Он подумал спокойно, с облегчением, с тихой радостью:
«Они не найдут меня здесь.
Я не могу пошевелиться.
Всё кончено.
Если бы я заранее мог себе это представить, мне было бы страшно.
А теперь — нисколько.
Здесь… на этой груде овса… внося свой вклад… в дело демократии.
Потом начну вонять, и они меня найдут».
Мерцание жизни покидало его усталые глаза.
Он лежал в полузабытьи, растянувшись на мешках.
Он думал о лошади.
Таким нашёл его молодой учётчик, одолживший ему деньги.
Учётчик нагнулся над ним, подсунул руку ему под голову, а другой прижал к его губам бутылку с самогоном.
Когда Юджин немного ожил, учётчик помог ему спуститься и медленно повёл его по длинной деревянной платформе пристани.
Они пошли через дорогу в маленькую бакалейную лавку.
Учётчик купил бутылку молока, коробку сухариков и большой кусок сыра.
Юджин ел, а по его чумазому лицу текли слёзы, промывая борозды в грязи.
Это были слёзы голода и слабости, он не мог сдержать их.
Учётчик стоял и следил за ним обеспокоенным добрым взглядом.
Это был молодой человек с квадратным подбородком и узким лицом; он носил интеллигентные очки и задумчиво покуривал трубку.
— Почему ты не сказал мне, малый?
Я бы дал тебе денег, — сказал он.
— Я… не… знаю, — сказал Юджин, жуя сыр.
— Просто не мог.
На занятые у учётчика пять долларов он и Синкер Джордан дотянули до получки.
Потом, после того как они съели на обед четыре фунта бифштекса, Синкер Джордан уехал в Алтамонт тратить наследство, которое он обрёл право получить несколько дней назад, когда ему исполнился двадцать один год.
Юджин остался.
Он был, как человек, который умер и родился вновь.
Всё, что произошло прежде, пребывало в призрачном мире.
Он думал о своей семье, о Бене, о Лоре Джеймс так, словно это были призраки.
Даже самый мир обернулся призраком.
Весь этот август, пока война подвигалась к своему завершению, он наблюдал умирающий карнавал лета.
Больше уже ничто не казалось жёстким и жарким, грубым и новым.
Всё было старым.
Всё умирало.
В его ушах звучала воздушная музыка, вовеки далеко-неслышная, как язык его забытого мира.
Он познал рождение.
Он познал боль и любовь.
Он познал голод.
И почти познал смерть.
По вечерам, когда его не оставляли на сверхурочную работу, он уезжал на трамвае на какой-нибудь пляж.

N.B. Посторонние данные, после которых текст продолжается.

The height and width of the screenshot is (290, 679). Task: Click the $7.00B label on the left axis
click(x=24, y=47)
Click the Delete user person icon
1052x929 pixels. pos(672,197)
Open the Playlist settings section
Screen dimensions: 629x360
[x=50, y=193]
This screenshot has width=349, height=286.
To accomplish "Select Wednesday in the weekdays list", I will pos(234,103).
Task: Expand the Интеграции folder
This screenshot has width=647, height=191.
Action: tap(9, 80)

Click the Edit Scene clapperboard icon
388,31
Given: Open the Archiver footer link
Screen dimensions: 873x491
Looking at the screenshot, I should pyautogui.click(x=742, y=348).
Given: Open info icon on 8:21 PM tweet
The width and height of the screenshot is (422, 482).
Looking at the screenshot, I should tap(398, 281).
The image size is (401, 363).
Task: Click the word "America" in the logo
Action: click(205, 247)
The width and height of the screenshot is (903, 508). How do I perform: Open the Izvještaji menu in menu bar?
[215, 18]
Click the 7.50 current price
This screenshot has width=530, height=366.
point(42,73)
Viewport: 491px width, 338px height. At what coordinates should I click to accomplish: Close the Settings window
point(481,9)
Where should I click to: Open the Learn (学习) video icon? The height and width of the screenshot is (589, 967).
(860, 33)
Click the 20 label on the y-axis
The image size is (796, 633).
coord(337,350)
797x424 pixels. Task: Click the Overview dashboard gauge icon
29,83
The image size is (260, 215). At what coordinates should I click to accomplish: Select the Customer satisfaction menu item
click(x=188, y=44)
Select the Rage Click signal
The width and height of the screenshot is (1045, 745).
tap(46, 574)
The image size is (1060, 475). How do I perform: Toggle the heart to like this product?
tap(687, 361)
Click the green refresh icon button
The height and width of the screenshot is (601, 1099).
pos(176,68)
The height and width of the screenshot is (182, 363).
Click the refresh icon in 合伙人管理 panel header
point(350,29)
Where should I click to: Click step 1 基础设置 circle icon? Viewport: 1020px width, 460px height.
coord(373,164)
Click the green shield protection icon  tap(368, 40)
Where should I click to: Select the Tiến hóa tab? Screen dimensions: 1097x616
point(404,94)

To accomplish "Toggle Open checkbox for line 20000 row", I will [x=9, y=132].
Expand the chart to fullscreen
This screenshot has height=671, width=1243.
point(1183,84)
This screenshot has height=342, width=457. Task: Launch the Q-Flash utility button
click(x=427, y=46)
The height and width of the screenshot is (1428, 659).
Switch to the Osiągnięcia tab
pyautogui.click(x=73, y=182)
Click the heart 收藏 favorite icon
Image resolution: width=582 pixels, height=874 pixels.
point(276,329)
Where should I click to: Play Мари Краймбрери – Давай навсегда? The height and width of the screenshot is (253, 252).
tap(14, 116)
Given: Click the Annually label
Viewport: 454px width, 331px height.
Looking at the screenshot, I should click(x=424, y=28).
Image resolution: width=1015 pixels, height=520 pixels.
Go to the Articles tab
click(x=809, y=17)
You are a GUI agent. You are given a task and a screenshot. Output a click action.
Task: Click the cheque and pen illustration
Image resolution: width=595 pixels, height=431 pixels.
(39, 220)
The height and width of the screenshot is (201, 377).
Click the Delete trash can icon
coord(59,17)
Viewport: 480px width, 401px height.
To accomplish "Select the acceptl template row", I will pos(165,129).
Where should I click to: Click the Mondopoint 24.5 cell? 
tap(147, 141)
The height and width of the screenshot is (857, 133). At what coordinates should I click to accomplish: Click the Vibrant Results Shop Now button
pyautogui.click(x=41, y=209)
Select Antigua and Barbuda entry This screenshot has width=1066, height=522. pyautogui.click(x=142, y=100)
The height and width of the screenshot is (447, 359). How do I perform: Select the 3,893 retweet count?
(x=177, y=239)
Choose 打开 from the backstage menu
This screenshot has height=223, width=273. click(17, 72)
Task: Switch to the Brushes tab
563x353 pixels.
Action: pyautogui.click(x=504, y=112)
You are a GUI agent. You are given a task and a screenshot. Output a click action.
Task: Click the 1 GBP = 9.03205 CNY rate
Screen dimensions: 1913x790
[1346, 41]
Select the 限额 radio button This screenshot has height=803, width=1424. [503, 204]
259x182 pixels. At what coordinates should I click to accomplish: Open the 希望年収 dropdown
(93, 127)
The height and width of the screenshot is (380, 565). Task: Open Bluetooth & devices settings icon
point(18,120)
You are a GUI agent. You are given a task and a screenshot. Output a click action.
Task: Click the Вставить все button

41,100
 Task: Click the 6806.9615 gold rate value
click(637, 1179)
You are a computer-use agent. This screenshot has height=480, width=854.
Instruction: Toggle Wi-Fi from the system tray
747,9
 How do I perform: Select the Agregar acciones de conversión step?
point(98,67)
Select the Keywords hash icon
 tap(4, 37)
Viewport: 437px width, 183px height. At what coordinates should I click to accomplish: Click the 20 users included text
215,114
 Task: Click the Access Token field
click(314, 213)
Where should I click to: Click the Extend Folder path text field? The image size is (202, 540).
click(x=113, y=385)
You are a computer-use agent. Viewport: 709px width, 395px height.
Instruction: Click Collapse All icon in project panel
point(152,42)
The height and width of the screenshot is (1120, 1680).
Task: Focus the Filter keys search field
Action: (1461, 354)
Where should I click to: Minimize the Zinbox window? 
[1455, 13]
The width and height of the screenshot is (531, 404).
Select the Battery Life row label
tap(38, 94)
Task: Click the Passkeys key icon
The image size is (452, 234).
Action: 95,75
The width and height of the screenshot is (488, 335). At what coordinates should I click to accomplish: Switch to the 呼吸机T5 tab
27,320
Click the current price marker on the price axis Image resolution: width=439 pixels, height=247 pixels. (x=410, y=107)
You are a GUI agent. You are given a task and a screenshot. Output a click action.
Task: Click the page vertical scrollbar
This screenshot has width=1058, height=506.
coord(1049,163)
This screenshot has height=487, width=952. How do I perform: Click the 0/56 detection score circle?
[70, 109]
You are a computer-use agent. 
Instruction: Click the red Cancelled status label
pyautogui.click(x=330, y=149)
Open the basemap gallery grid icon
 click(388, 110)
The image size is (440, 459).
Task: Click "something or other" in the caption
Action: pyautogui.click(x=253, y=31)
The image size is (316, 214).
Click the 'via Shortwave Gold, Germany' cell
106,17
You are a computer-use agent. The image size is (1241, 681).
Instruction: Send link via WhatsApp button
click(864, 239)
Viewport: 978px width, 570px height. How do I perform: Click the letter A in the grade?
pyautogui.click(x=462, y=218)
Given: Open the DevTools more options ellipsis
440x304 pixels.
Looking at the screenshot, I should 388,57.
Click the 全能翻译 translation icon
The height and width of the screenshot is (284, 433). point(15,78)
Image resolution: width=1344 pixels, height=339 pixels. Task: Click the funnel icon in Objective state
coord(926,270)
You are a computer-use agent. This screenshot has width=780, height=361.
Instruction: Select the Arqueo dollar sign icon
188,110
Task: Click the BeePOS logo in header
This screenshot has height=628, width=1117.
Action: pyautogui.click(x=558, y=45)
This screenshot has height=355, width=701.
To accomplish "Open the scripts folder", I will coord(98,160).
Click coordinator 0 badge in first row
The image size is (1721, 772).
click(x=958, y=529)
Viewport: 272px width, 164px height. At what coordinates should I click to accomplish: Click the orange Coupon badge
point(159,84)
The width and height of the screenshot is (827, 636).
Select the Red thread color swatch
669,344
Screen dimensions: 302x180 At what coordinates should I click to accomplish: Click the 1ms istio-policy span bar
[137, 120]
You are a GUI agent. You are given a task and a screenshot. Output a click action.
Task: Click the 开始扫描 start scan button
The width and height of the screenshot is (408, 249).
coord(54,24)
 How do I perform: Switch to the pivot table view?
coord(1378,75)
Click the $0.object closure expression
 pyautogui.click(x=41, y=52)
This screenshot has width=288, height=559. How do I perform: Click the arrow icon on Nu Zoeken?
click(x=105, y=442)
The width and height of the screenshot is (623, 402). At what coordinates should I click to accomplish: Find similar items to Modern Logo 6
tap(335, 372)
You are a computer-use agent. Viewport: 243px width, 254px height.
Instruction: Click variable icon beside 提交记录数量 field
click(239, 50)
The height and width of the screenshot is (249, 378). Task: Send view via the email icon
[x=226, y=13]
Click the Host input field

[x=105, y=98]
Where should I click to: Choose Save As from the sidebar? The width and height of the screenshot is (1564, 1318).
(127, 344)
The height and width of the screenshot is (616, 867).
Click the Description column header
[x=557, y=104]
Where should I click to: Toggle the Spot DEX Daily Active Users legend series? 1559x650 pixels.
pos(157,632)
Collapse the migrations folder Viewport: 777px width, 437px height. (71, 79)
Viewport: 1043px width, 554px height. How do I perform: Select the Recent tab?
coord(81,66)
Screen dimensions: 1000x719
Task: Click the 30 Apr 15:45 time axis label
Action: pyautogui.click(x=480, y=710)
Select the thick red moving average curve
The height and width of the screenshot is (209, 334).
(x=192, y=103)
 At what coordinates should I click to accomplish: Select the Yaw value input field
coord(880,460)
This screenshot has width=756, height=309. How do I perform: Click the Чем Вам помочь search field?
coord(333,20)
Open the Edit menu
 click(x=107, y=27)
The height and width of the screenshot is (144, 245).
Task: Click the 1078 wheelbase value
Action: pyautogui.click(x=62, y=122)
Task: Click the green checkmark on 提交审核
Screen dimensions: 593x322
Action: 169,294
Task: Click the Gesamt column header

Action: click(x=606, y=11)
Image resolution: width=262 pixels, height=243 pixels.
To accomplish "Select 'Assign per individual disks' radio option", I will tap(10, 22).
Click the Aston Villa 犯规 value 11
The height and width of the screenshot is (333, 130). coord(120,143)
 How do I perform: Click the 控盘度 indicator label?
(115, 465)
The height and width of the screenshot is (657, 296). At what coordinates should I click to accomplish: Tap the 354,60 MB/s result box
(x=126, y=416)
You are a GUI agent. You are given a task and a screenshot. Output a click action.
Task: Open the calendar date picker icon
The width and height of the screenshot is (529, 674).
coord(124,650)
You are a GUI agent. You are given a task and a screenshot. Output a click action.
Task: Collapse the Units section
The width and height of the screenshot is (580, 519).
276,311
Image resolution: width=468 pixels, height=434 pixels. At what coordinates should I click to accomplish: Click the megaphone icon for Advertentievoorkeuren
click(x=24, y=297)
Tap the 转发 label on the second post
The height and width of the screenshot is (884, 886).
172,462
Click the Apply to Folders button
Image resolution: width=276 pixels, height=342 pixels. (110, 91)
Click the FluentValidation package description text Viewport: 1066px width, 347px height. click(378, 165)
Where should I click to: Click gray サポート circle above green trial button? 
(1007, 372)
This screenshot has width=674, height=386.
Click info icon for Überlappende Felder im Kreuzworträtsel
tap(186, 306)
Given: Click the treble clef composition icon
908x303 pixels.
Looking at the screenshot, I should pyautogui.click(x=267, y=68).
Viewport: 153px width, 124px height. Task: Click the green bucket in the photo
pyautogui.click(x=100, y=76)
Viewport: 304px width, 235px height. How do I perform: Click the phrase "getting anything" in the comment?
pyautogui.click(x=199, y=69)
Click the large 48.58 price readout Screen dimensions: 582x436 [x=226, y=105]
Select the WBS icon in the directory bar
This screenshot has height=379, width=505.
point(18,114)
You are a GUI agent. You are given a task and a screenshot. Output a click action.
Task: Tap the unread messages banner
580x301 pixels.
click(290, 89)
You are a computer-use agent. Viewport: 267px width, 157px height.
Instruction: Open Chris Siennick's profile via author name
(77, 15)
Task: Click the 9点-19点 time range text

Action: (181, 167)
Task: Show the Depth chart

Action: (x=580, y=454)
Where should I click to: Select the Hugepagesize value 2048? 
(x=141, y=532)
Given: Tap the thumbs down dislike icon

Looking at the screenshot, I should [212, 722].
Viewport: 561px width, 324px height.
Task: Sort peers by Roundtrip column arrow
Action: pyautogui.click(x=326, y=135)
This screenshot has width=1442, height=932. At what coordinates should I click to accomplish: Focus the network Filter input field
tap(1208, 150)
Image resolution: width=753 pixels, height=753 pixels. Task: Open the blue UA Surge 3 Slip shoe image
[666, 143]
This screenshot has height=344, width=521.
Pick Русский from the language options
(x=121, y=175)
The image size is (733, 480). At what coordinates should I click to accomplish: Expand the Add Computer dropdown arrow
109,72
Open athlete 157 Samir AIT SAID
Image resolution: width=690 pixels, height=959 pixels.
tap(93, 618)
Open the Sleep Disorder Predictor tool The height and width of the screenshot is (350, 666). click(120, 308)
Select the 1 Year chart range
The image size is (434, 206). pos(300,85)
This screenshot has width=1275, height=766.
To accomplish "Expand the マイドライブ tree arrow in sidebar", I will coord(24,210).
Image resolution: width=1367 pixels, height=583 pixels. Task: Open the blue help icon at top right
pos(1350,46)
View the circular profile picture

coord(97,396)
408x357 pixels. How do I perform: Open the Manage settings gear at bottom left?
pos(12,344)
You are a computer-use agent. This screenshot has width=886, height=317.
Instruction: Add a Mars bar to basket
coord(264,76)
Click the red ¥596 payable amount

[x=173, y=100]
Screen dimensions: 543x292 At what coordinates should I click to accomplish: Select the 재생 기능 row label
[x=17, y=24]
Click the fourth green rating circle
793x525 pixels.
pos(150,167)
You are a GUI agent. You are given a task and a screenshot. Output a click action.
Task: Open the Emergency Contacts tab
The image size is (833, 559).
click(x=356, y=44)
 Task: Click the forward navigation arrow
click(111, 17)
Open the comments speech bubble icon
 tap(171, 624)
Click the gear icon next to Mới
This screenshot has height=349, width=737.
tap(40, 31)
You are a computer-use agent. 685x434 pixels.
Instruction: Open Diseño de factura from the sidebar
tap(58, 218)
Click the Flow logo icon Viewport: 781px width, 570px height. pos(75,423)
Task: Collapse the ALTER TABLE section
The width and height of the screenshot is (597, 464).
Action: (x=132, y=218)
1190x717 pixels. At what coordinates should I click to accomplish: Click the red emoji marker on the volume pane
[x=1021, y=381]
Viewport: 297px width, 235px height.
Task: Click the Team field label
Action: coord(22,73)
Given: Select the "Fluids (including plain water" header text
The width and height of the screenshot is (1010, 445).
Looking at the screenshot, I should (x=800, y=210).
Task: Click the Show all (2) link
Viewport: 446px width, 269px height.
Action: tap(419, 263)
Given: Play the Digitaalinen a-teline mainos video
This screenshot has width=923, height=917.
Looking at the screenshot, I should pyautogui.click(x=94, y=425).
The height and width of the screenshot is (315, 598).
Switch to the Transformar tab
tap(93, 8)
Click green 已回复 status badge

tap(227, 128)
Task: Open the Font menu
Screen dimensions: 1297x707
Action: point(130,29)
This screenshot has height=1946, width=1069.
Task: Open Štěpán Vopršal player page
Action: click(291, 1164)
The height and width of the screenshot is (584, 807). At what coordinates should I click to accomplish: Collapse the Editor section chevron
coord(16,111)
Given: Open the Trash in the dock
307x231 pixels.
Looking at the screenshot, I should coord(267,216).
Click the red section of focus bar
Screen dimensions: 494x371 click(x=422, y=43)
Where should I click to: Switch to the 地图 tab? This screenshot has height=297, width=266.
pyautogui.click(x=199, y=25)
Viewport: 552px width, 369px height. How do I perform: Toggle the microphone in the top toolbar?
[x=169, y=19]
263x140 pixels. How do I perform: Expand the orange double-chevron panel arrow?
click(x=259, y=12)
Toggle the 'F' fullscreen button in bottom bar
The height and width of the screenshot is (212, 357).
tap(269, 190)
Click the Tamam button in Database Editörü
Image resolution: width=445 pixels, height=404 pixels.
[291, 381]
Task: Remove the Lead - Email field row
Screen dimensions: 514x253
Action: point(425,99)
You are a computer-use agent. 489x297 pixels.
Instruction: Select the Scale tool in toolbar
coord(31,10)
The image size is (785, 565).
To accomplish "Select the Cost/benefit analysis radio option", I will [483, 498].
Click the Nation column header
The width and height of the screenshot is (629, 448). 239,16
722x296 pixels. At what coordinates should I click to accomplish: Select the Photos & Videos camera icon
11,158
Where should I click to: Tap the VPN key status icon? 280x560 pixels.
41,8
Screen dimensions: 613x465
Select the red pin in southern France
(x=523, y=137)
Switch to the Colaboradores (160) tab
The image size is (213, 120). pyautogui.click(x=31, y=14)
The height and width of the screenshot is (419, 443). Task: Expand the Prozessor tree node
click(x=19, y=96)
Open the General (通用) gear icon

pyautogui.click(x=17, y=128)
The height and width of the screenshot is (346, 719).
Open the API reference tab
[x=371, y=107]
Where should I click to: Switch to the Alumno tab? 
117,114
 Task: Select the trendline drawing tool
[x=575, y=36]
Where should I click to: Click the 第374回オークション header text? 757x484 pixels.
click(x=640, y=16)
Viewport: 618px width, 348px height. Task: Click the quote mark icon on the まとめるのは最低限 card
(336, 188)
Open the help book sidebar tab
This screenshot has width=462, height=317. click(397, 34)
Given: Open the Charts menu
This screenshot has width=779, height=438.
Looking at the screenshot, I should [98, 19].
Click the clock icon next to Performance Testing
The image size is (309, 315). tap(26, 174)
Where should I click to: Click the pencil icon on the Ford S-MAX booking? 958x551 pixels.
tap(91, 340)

Но единственный звук, который был реален, который был близким и сущим, был звук вечного моря в его мозгу и в его сердце.
Он обращал к морю своё лицо, и за его спиной миллион дешёвых огней кафе, стук ножей и вилок, гомон, конфетти, визгливый рёв саксофонов, весь жёсткий безрадостный шум его страны смягчался, становился печальным, далёким и примерещившимся.
Возле крутящейся карусели оглушительный оркестр наяривал «Кэ-кэ-кэ-кэ-Кэти, душечка Кэти», «Бедный лютик» и «Только молится дитя в сумерках».
И дешёвая музыка становилась колдовской и прелестной; она смешивалась в волшебство, становилась частью романтичной и прелестной Виргинии, частью морских валов, которые накатывались на песок из вечного мрака, частью его собственной великолепной тоски, его торжествующего одиночества после боли, любви и голода.
Его лицо под пышной копной вьющихся волос было узким и незамутнённым, как лезвие; тело было худым, как у изголодавшейся кошки; глаза были блестящими и яростными.
«О море! — думал он. — Я — рождённый в горах, узник, призрак, чужой, — и я хожу здесь возле тебя.
О море, я одинок, как ты; я печален, как ты; мой мозг, моё сердце, моя жизнь, как твои, касались неизведанных берегов.
Ты подобно женщине, лежащей под твоим же сводом на коралловом дне.
Ты — необъятная и плодоносная женщина с пышными бёдрами и огромными густыми вьющимися волосами, которые колышутся, подобно зелёным мхам, над твоим животом.